◆ Quoted text ◆
# # # #

Conference Paper

Work-In-Progress: a DSL for the safe deployment of Runtime Monitors in Cyber-Physical Systems

Giann Nandi
David Pereira
José Proença
Eduardo Tovar

CISTER-TR-201002

2020/12/01
Work-In-Progress: a DSL for the safe deployment of Runtime Monitors in Cyber-Physical Systems

Giann Nandi, David Pereira, José Proença, Eduardo Tovar

CISTER Research Centre
Polytechnic Institute of Porto (ISEP P.Porto)
Rua Dr. António Bernardino de Almeida, 431
4200-072 Porto
Portugal
Tel.: +351.22.8340509, Fax: +351.22.8321159
E-mail: giann@isep.ipp.pt, drp@isep.ipp.pt, pro@isep.ipp.pt, emt@isep.ipp.pt
https://www.cister-labs.pt

Abstract

Guaranteeing that safety-critical Cyber-Physical Systems (CPS) do not fail upon deployment is becoming an even more complicated task with the increased use of complex software solutions. To aid in this matter, formal methods (rigorous mathematical and logical techniques) can be used to obtain proofs about the correctness of CPS in such a way that traditional testing methods cannot. Among the most promising formal methods is the concept of Runtime Verification, where monitors are coupled to a target system to check its behavior during runtime. Although helpful, runtime verification solutions introduce an inevitable overhead in the system, which can disrupt its correct functioning if not safely employed. We propose the creation of a Domain Specific Language (DSL) that, given a generic CPS, 1) verifies if its real-time scheduling is guaranteed, even in the presence of coupled monitors, and 2) implements several verification conditions for the correct-by-construction generation of monitoring architectures. To achieve it, we plan to perform statical verifications, derived from the available literature on schedulability analysis, and powered by a set of semi-automatic formal verification tools.

# # # #

◆ Exercise tasks ◆
(a) Reproduce the passage of the paper on runtime monitors starting at "CISTER-TR-201002" and ending at "Porto (ISEP P.Porto)".
(b) In the paper on runtime monitors, what do runtime verification solutions inevitably introduce into the system?

Entries on target coordinates
# # # #

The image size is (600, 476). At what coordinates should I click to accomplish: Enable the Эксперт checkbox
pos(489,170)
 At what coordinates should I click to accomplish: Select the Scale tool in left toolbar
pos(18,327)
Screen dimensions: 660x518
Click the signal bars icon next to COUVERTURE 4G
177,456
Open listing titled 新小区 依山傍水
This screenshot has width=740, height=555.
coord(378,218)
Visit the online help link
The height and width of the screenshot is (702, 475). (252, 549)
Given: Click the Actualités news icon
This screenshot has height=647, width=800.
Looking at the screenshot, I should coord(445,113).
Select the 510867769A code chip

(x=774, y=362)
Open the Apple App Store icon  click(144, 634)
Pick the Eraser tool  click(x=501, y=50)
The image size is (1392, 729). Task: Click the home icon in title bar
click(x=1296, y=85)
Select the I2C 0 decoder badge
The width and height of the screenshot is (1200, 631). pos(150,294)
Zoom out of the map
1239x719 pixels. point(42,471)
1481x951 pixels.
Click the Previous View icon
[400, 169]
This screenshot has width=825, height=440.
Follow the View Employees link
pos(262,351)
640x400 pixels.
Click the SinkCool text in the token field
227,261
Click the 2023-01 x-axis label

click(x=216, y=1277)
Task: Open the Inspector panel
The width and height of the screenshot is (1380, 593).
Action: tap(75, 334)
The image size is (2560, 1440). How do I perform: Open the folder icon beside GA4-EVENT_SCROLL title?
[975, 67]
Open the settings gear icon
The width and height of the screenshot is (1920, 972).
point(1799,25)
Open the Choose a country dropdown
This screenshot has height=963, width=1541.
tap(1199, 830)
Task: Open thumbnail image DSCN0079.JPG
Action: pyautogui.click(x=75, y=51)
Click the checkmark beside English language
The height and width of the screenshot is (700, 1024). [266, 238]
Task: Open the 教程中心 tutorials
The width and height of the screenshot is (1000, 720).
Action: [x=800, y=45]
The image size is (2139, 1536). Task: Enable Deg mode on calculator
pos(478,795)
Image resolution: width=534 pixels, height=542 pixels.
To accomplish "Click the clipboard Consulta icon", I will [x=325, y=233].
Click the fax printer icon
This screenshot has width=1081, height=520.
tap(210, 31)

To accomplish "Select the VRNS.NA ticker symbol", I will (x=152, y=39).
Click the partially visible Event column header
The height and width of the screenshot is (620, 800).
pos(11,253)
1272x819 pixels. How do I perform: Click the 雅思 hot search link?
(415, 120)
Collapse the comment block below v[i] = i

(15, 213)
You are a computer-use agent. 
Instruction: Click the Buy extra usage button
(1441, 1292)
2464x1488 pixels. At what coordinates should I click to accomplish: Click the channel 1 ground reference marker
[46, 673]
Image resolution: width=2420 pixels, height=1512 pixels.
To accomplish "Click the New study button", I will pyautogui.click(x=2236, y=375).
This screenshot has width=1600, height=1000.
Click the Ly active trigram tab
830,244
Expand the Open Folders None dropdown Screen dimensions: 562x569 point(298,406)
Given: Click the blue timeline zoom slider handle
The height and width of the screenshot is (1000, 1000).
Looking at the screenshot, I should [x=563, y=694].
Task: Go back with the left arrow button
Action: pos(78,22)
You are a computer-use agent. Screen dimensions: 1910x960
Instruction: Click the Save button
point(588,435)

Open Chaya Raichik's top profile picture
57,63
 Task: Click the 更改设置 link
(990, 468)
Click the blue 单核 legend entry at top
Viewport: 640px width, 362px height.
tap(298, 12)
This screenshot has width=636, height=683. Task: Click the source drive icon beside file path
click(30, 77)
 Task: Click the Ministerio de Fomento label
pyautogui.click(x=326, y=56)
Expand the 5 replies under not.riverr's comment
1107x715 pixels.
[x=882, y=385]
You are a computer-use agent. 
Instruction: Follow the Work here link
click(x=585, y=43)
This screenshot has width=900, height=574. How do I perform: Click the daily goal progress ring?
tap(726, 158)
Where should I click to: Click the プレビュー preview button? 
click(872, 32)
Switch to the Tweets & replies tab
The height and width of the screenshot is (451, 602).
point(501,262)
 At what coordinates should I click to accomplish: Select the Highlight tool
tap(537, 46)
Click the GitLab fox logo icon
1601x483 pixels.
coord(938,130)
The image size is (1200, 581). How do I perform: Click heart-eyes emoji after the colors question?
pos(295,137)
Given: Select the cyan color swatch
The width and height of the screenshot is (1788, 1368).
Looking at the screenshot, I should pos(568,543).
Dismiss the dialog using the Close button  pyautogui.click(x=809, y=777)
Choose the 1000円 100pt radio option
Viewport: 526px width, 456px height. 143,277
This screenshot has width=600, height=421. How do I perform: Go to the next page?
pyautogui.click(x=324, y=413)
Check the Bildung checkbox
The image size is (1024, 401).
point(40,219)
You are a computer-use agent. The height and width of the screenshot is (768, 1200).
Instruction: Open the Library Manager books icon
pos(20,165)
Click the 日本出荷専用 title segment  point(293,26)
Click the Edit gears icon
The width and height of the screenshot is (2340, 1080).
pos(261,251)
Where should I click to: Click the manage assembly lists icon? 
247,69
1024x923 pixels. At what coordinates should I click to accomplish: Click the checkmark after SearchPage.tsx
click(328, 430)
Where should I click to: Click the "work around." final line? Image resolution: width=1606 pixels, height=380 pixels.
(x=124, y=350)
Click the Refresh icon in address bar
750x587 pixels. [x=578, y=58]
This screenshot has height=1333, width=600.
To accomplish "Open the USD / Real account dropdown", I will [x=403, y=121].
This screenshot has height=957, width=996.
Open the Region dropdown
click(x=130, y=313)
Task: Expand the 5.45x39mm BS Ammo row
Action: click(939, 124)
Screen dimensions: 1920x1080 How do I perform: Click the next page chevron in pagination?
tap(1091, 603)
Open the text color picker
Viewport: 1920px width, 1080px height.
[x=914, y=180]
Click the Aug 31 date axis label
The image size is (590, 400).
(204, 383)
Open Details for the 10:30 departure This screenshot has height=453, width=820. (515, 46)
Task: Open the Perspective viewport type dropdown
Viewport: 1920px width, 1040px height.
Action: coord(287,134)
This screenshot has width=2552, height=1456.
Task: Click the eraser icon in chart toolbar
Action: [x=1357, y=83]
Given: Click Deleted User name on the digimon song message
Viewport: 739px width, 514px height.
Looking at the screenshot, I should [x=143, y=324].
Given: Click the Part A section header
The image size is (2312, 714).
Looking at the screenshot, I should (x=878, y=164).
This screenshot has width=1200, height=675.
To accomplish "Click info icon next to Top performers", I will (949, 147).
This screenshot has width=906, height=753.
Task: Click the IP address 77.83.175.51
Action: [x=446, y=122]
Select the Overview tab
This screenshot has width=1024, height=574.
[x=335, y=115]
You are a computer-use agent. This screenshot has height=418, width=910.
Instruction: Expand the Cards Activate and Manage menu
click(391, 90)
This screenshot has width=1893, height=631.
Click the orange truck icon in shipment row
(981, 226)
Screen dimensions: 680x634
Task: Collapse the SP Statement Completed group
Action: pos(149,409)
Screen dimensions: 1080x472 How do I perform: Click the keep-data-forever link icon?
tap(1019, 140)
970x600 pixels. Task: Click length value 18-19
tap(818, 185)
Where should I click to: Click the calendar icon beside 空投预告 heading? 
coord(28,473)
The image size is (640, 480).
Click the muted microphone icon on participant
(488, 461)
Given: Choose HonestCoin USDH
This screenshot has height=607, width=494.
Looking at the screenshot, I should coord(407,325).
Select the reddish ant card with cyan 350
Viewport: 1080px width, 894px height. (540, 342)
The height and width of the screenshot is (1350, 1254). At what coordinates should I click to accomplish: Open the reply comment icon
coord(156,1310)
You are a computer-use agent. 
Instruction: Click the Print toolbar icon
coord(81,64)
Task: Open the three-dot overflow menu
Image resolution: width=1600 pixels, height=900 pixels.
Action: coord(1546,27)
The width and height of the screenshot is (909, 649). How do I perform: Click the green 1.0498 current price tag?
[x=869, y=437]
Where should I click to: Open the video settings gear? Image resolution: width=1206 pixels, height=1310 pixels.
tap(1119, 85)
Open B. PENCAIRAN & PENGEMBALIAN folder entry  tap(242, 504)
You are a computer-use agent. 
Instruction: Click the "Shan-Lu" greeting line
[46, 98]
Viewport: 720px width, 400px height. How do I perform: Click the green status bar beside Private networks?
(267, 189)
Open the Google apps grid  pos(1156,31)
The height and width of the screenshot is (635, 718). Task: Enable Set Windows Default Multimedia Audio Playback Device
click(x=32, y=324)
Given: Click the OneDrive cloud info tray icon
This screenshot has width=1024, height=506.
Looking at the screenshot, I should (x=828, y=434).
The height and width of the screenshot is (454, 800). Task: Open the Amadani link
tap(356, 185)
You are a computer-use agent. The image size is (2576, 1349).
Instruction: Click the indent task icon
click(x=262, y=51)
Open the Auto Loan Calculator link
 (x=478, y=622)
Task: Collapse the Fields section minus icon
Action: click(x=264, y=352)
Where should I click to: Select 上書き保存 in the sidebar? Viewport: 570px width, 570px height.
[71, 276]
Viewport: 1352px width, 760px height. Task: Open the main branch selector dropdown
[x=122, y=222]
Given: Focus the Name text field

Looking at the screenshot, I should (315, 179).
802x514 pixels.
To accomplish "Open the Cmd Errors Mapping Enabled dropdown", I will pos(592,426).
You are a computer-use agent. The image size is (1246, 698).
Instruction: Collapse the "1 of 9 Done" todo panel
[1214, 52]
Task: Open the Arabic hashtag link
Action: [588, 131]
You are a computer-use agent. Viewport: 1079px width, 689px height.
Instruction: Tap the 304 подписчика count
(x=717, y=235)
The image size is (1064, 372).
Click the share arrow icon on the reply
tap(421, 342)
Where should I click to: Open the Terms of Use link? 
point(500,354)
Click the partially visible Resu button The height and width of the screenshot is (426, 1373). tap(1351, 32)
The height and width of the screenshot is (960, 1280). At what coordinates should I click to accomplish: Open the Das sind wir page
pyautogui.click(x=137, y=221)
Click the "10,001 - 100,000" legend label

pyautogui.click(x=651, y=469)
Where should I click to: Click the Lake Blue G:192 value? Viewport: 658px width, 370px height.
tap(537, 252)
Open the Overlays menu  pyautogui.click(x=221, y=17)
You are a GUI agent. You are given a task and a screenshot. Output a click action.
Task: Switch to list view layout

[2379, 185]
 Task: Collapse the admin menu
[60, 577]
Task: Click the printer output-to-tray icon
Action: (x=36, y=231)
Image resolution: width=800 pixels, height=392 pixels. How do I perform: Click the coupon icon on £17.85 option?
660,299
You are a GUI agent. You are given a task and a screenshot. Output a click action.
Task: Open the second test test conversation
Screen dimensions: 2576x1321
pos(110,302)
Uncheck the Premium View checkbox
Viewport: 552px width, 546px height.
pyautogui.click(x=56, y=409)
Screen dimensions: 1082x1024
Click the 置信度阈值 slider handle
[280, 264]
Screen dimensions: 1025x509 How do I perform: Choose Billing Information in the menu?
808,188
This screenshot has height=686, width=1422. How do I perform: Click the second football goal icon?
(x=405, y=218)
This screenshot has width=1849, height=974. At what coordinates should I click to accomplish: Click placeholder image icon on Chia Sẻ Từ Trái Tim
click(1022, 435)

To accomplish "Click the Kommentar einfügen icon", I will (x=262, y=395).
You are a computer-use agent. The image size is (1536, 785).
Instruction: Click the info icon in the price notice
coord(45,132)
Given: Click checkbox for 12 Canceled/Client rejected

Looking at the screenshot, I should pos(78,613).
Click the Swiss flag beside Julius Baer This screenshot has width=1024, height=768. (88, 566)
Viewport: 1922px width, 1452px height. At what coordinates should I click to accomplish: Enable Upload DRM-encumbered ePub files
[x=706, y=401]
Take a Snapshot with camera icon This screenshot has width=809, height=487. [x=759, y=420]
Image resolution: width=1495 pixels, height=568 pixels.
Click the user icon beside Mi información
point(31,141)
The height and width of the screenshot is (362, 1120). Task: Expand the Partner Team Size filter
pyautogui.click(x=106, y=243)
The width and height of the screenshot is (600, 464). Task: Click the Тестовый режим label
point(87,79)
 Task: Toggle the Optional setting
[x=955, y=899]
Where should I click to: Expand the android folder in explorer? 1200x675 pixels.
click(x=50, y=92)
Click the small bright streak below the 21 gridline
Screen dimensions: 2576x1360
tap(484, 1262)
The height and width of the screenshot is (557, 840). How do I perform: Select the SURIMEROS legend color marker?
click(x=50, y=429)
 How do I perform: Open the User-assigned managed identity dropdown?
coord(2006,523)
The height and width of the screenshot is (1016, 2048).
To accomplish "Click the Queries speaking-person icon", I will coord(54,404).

# # # #

◆ The results ◆
(a)
CISTER-TR-201002

2020/12/01
Work-In-Progress: a DSL for the safe deployment of Runtime Monitors in Cyber-Physical Systems

Giann Nandi, David Pereira, José Proença, Eduardo Tovar

CISTER Research Centre
Polytechnic Institute of Porto (ISEP P.Porto)

(b) An overhead, which can disrupt the system's correct functioning if not safely employed.